Texte du document:

....

La Banque mondiale, qui vient de publier ses perspectives économiques pour cette année, a revu à la baisse la plupart de ses prévisions de croissance en raison des tensions financières dans les économies émergentes et en développement.
Après avoir affiché une hausse de 3,1 % en 2022, le PIB mondial ne devrait croître que de 2,1 % en 2023, selon les dernières prévisions de la Banque mondiale. Les économies émergentes et en développement (hors Chine) sont celles dont la décélération sera la plus brutale, leur croissance passant de 4,1 % en 2022 à 2,9 % cette année.
Alors qu’ils étaient jusqu’à présent peu affectés par les actuelles turbulences bancaires des économies avancées, ces pays « évoluent désormais dans des eaux dangereuses », estime la Banque mondiale. En cause : leur accès de plus en plus restreint au crédit. Un quart d’entre elles ne peuvent en effet plus accéder aux marchés obligataires internationaux.

....

Demande formulée 1:
D'après le texte sur les prévisions de la Banque mondiale, quelle croissance du PIB mondial est attendue pour 2023 ?
Le texte et les enregistrements forment deux ensembles distincts, sans lien entre eux.

Supports de l'exercice:
....

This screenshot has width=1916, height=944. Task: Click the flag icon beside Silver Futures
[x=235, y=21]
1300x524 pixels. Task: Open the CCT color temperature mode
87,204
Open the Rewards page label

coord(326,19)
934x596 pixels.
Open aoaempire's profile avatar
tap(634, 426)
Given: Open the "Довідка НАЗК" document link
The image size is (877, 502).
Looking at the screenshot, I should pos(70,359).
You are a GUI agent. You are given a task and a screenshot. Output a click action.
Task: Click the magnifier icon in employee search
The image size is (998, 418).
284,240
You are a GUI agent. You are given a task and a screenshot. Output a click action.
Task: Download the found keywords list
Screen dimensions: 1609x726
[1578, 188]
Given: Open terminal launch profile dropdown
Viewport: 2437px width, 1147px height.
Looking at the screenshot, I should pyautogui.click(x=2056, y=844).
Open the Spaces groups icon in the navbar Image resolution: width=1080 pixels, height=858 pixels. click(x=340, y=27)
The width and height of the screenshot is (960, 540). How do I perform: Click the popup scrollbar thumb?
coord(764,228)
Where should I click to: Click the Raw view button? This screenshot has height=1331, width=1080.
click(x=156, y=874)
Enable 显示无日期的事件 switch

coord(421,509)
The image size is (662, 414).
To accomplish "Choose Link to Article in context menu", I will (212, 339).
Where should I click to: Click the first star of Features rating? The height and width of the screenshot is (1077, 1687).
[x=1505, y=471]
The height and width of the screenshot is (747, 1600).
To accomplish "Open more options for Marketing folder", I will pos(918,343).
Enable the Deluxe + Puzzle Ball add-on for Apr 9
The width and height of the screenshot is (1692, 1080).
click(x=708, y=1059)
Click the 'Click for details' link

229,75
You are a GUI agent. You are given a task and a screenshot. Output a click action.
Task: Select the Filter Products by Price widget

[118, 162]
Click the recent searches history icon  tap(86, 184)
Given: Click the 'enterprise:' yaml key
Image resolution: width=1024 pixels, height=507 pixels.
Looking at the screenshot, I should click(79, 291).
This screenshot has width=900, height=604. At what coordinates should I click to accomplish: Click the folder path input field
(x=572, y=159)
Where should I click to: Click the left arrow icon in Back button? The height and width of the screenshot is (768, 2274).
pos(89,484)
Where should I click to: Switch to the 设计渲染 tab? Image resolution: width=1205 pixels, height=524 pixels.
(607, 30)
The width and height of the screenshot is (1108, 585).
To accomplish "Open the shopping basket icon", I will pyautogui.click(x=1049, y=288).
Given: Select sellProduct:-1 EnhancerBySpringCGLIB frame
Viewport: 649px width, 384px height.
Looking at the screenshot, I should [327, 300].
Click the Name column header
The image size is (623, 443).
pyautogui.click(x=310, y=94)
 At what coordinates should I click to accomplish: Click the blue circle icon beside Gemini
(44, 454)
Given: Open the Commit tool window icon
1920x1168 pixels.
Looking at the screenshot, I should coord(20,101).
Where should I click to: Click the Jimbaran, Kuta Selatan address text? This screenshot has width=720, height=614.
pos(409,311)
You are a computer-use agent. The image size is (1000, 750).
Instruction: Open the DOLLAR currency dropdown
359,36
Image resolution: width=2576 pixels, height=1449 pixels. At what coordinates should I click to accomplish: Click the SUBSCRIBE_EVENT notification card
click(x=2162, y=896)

....

Demande formulée 2:
Recopiez à l'identique les lignes des enregistrements, en commençant par la toute première et en allant jusqu'à la ligne contenant « Open the Spaces », celle-ci comprise.

Réponse 1:
Le PIB mondial ne devrait croître que de 2,1 % en 2023.

Réponse 2:
This screenshot has width=1916, height=944. Task: Click the flag icon beside Silver Futures
[x=235, y=21]
1300x524 pixels. Task: Open the CCT color temperature mode
87,204
Open the Rewards page label

coord(326,19)
934x596 pixels.
Open aoaempire's profile avatar
tap(634, 426)
Given: Open the "Довідка НАЗК" document link
The image size is (877, 502).
Looking at the screenshot, I should pos(70,359).
You are a GUI agent. You are given a task and a screenshot. Output a click action.
Task: Click the magnifier icon in employee search
The image size is (998, 418).
284,240
You are a GUI agent. You are given a task and a screenshot. Output a click action.
Task: Download the found keywords list
Screen dimensions: 1609x726
[1578, 188]
Given: Open terminal launch profile dropdown
Viewport: 2437px width, 1147px height.
Looking at the screenshot, I should pyautogui.click(x=2056, y=844).
Open the Spaces groups icon in the navbar Image resolution: width=1080 pixels, height=858 pixels. click(x=340, y=27)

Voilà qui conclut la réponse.